Un entretien Boum! Bang!

Jack Wanzet, allias Thrupence, a 21 ans. Il vient de sortir de l’université de Melbourne en Australie où il a suivi des études de design graphique et comme ça, l’air de rien, il s’est mis à la musique l’an passé. En quelques mois, il compose les 9 titres de son EP « Voyages », en un tour de main, il se charge des visuels, une bonne copine étudiante en évènementiel s’occupe de sa soirée de lancement et hop c’est parti! Comme quoi parfois, avec un peu de talent, il ne suffit que de trois fois rien pour lancer une carrière.

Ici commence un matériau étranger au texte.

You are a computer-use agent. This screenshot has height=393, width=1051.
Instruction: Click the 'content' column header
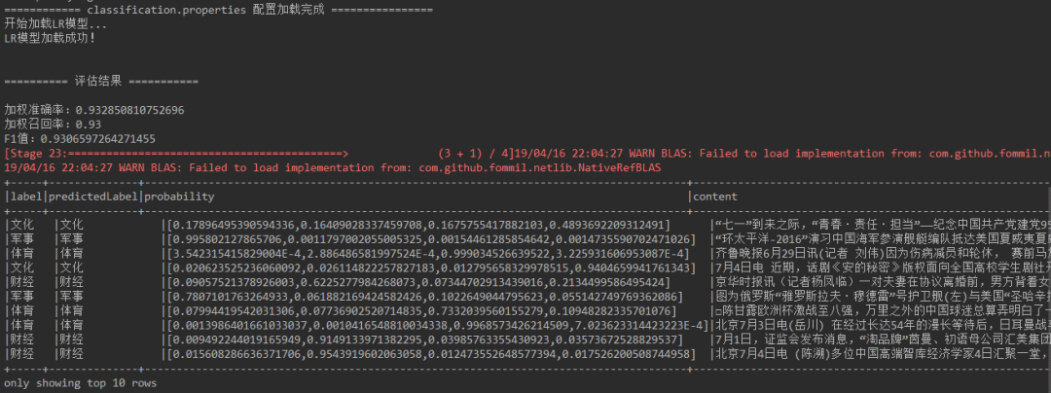point(715,197)
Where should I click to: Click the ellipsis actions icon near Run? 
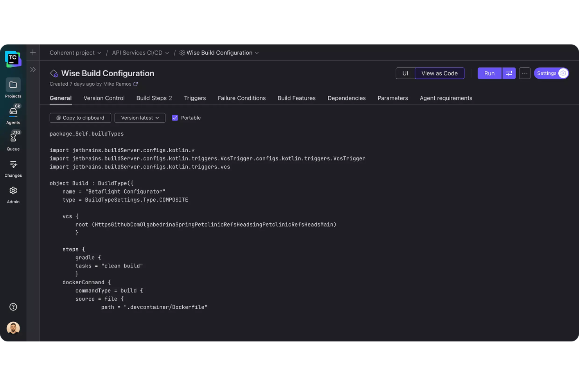(525, 73)
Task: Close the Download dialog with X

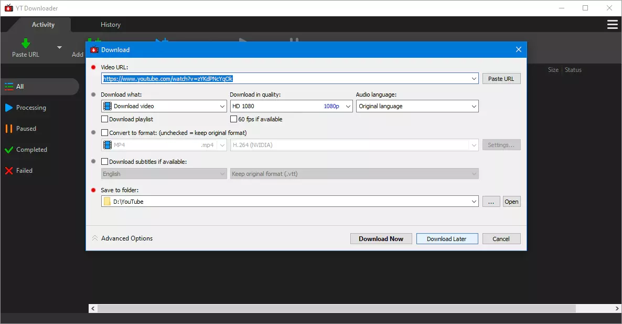Action: point(518,50)
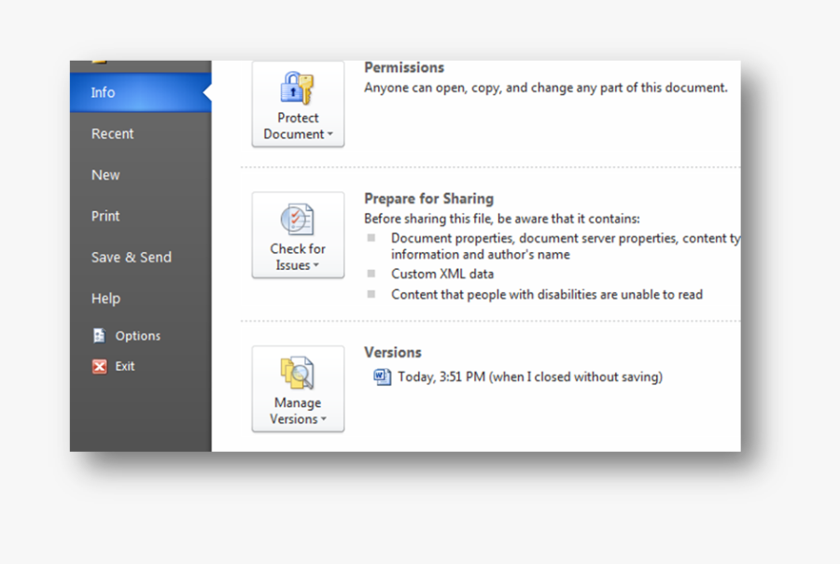Click the Options icon in the sidebar
This screenshot has height=564, width=840.
pos(99,336)
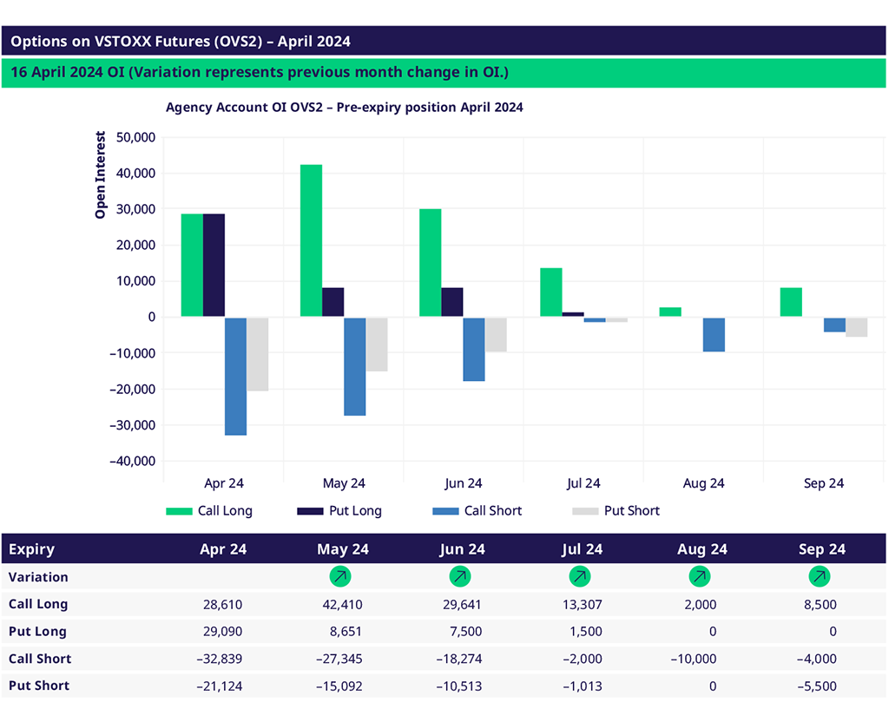Viewport: 889px width, 722px height.
Task: Select the tallest green May 24 Call Long bar
Action: [311, 240]
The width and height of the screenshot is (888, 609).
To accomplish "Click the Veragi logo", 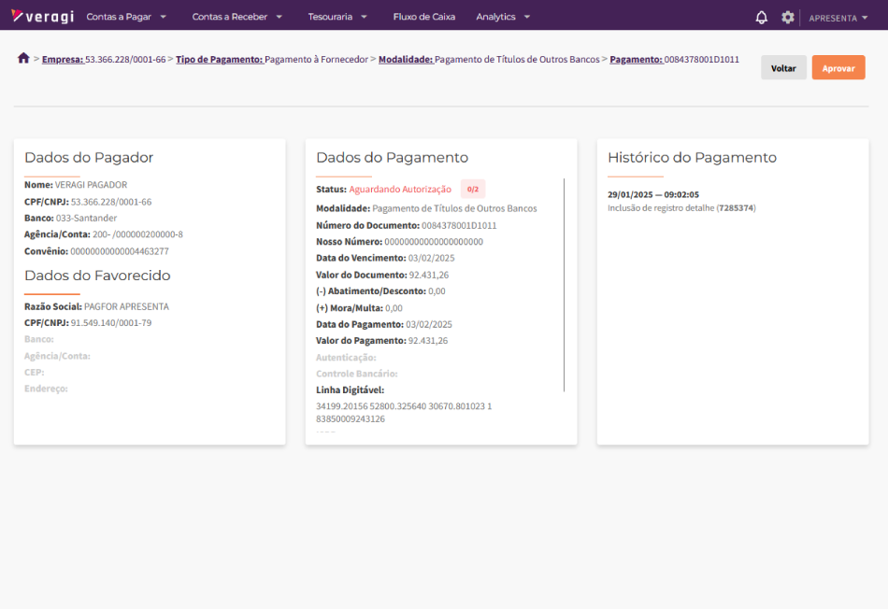I will 42,17.
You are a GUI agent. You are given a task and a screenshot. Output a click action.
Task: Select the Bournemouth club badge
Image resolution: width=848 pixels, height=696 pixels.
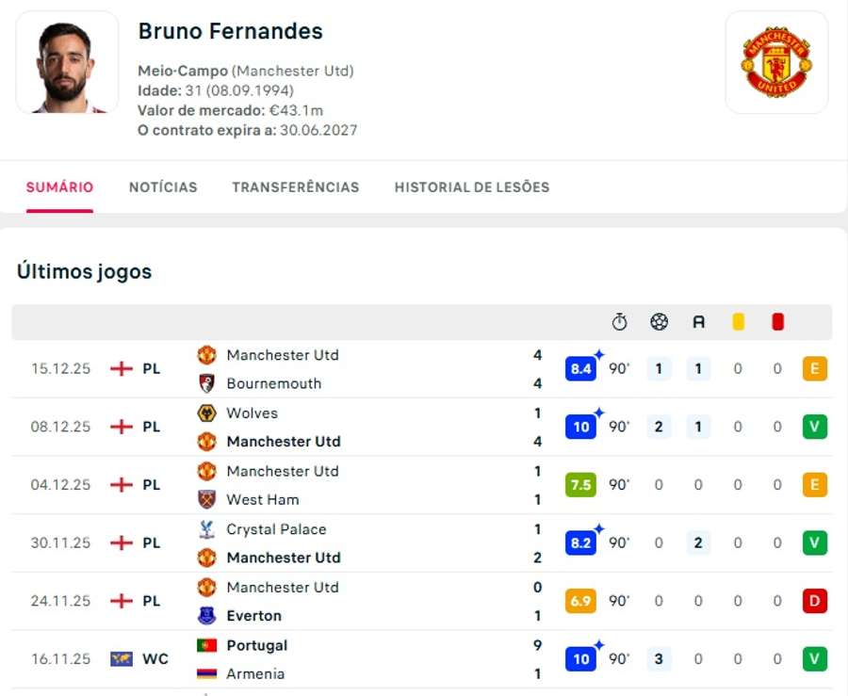[208, 383]
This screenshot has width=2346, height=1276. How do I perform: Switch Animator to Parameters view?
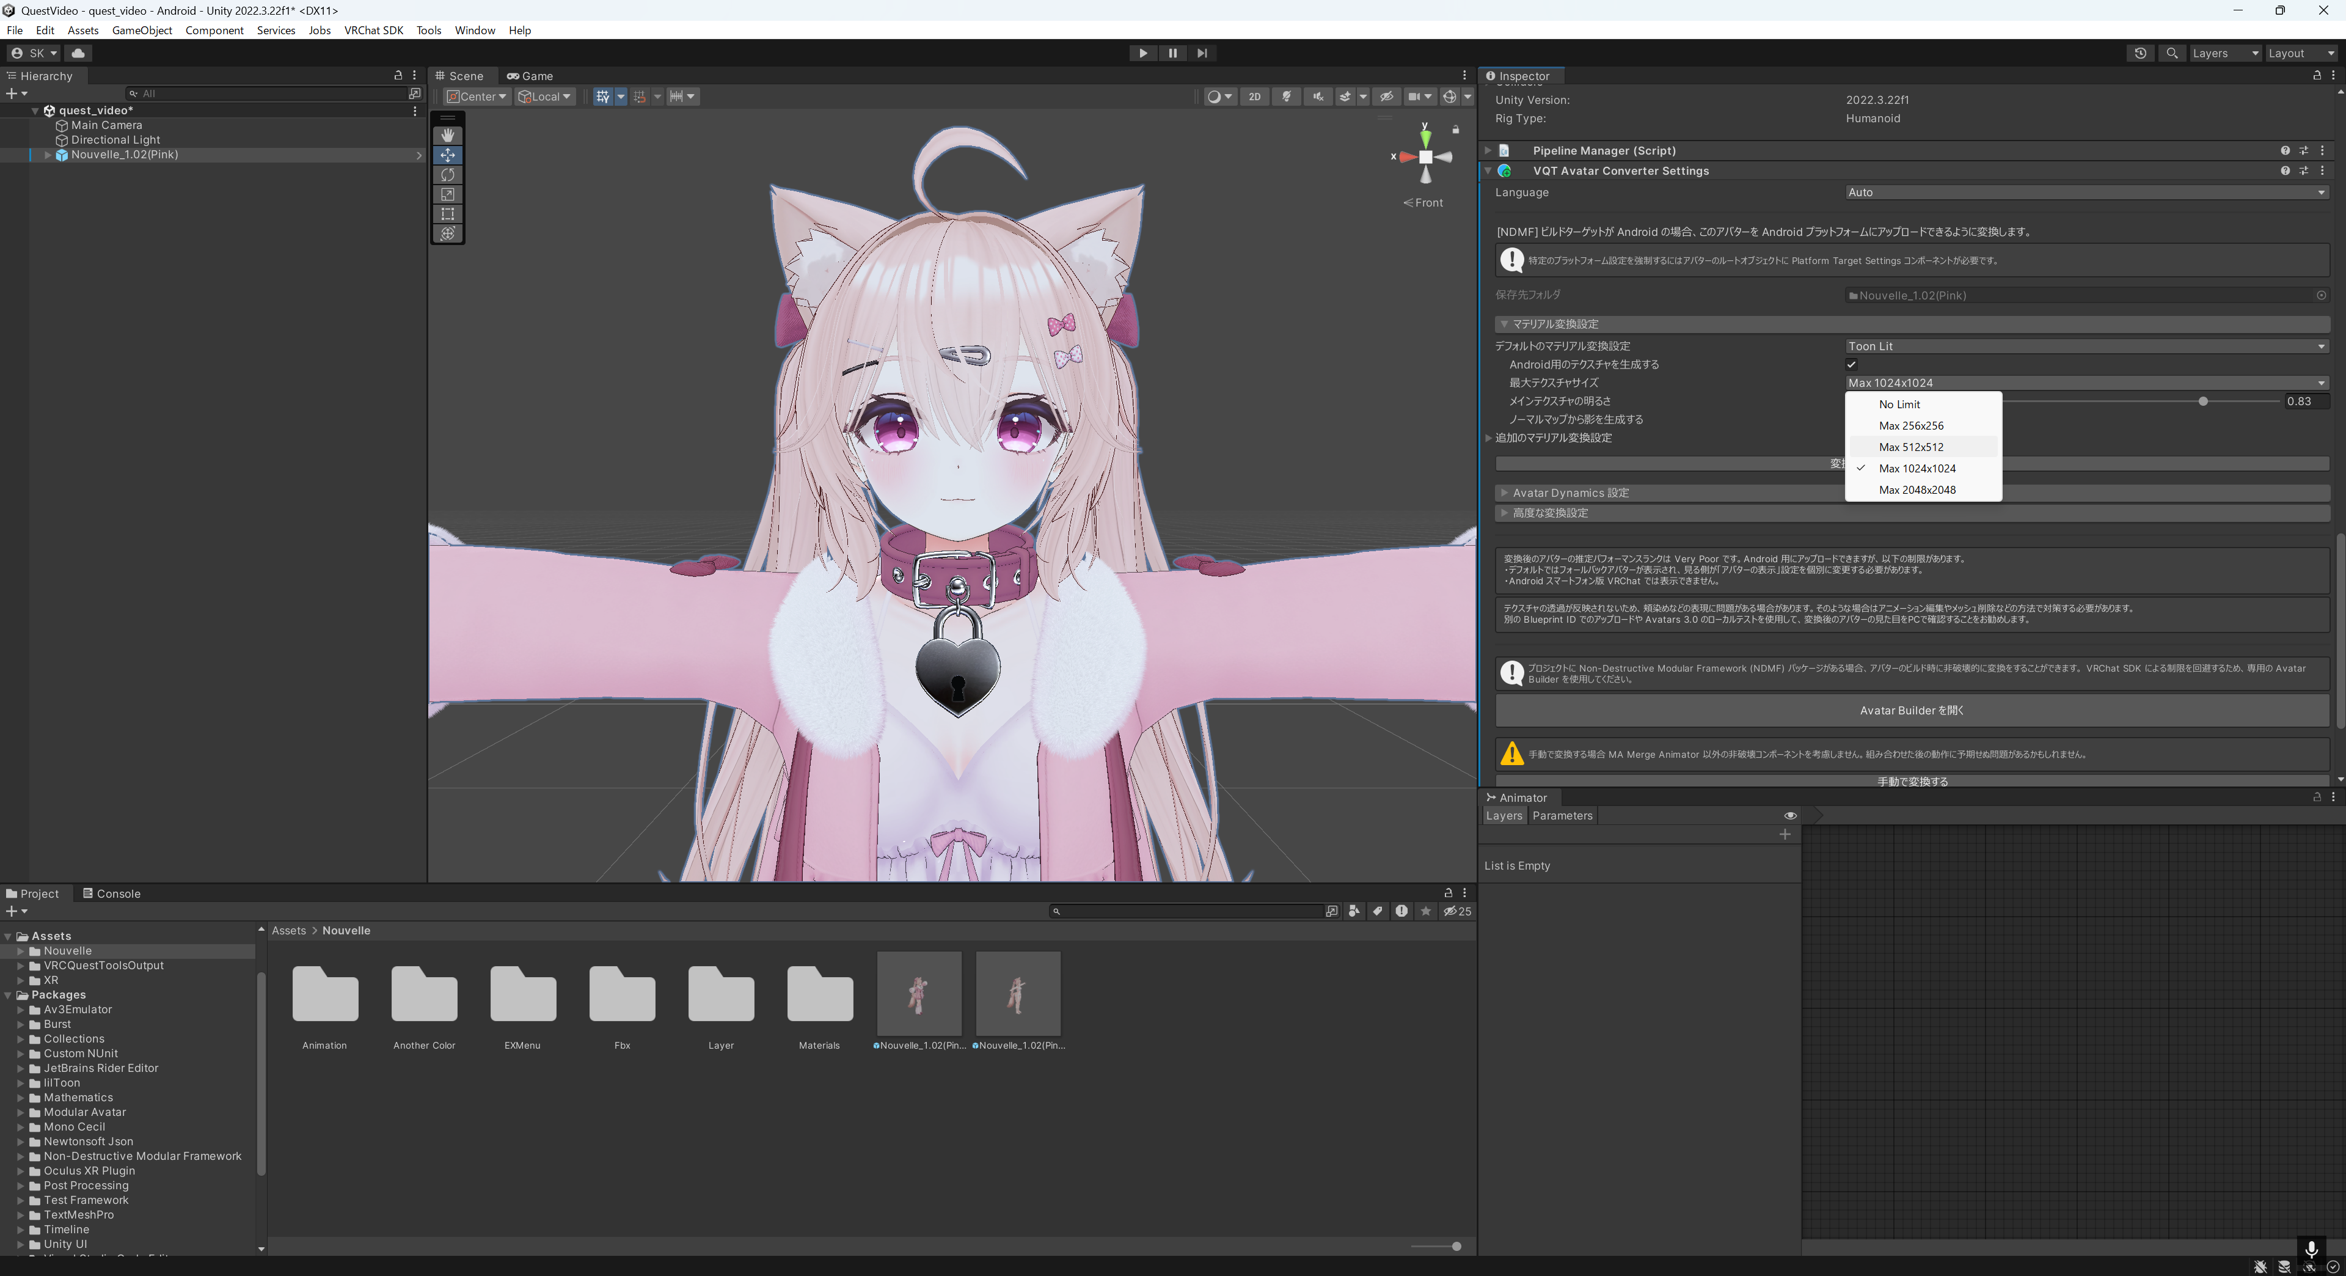click(x=1562, y=816)

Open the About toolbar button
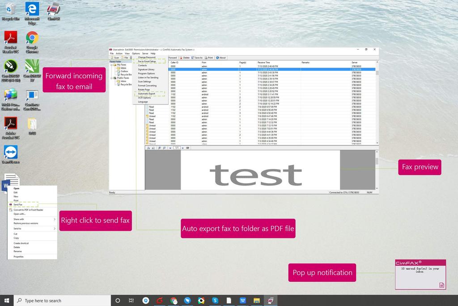[221, 58]
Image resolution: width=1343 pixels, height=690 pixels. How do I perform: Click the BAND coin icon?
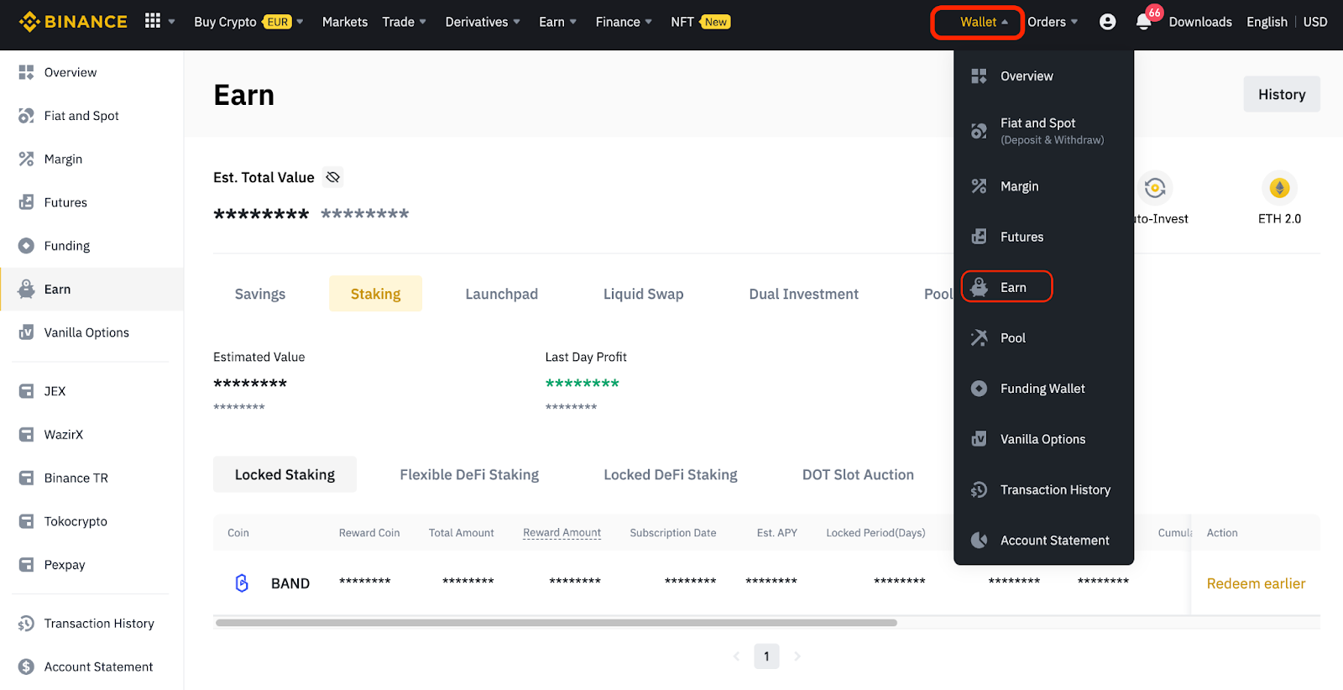[x=242, y=583]
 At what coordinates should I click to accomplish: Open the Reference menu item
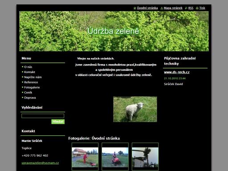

Créer en dilettante (le jeune homme n’a jamais eu l’intention de gagner de l’argent avec) on se dit que la facilité avec laquelle il a ficelé ce projet est presque énervante, mais la poésie qui se dégage de chaque track finit par convaincre. Bercé par les rythmes langoureux des artistes de la scène de Bristol, on retrouve cette influence dans le son enveloppant qui parvient à trouver un équilibre élégant entre samples étirés et rythmes plus soutenus; Jack Vanzet crée ainsi des paysages sonores épurés, hypnotiques dans lesquels on aime se perdre.

Thrupence, Voyage Ep, cover album, 2012

Thrupence, Voyage Ep, cover album, 2012 ©

« Voyages » offre donc une musique introspective qui oscille entre ambient, trip-hop et électro. Pensé de manière globale (visuels+composition), on se dit que Jack Vanzet déploie là toutes les facettes de son talent et nous embarque dans ses balades sonores sans forcer. Idéal pour accompagner un dimanche ensoleillé, une après-midi à bouquiner ou à cuisiner, « Voyages » fait partie de ces EP qu’on ne se lasse pas d’écouter. Autoproduit, l’EP n’a fait l’objet d’aucun mastering, pourtant il sonne, alors on a hâte de découvrir les prochains travaux de cet autodidacte éclairé. Entretien.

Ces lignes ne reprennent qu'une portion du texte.